---------- Record set

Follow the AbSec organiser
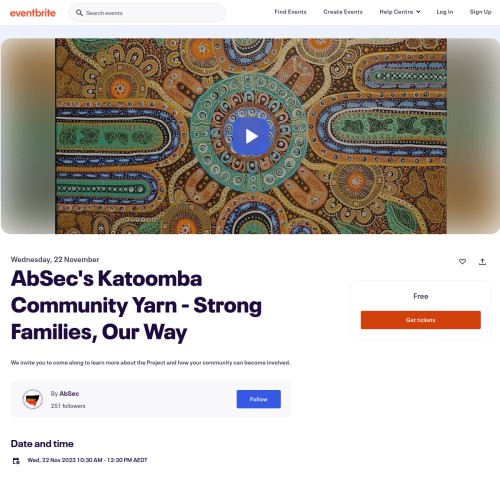500x500 pixels. click(x=259, y=399)
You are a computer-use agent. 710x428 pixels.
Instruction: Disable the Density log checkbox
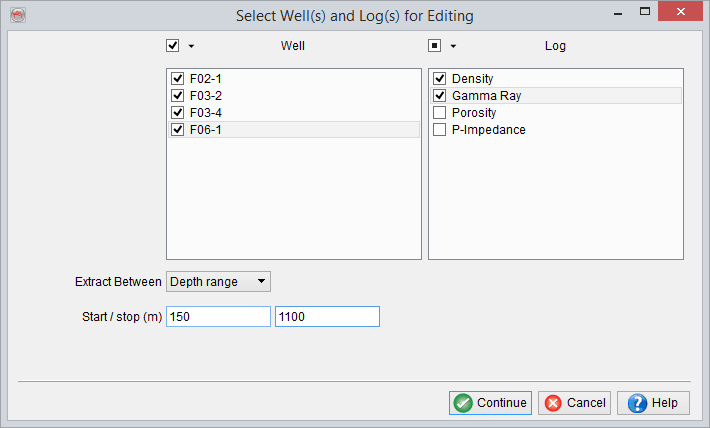[440, 78]
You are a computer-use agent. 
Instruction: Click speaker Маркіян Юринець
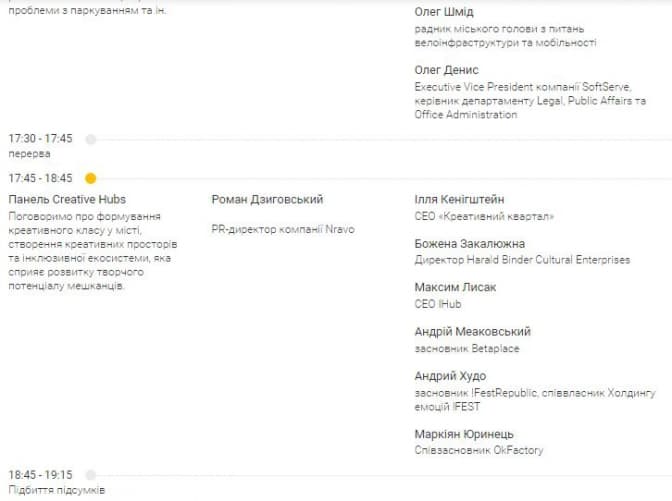coord(464,435)
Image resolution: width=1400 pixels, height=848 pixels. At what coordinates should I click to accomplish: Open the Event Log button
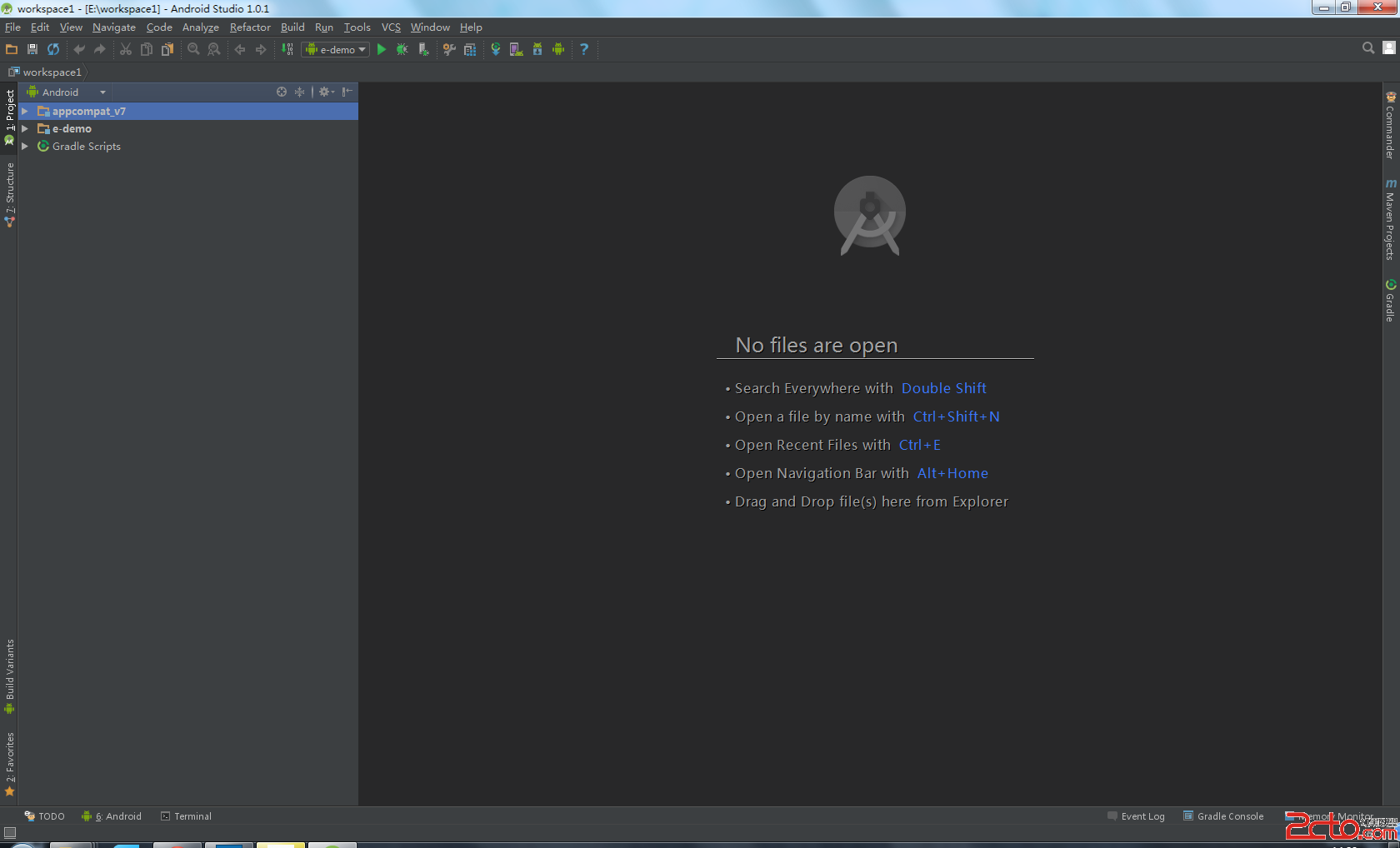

--------------------

> Required action:
Give the data again exactly as it appears, but without any images.

> Answer box:
Follow the AbSec organiser
500x500 pixels. click(x=259, y=399)
You are a computer-use agent. 710x428 pixels.
Instruction: Disable the Density log checkbox
[440, 78]
You are a computer-use agent. 
Instruction: Click speaker Маркіян Юринець
coord(464,435)
Image resolution: width=1400 pixels, height=848 pixels. At what coordinates should I click to accomplish: Open the Event Log button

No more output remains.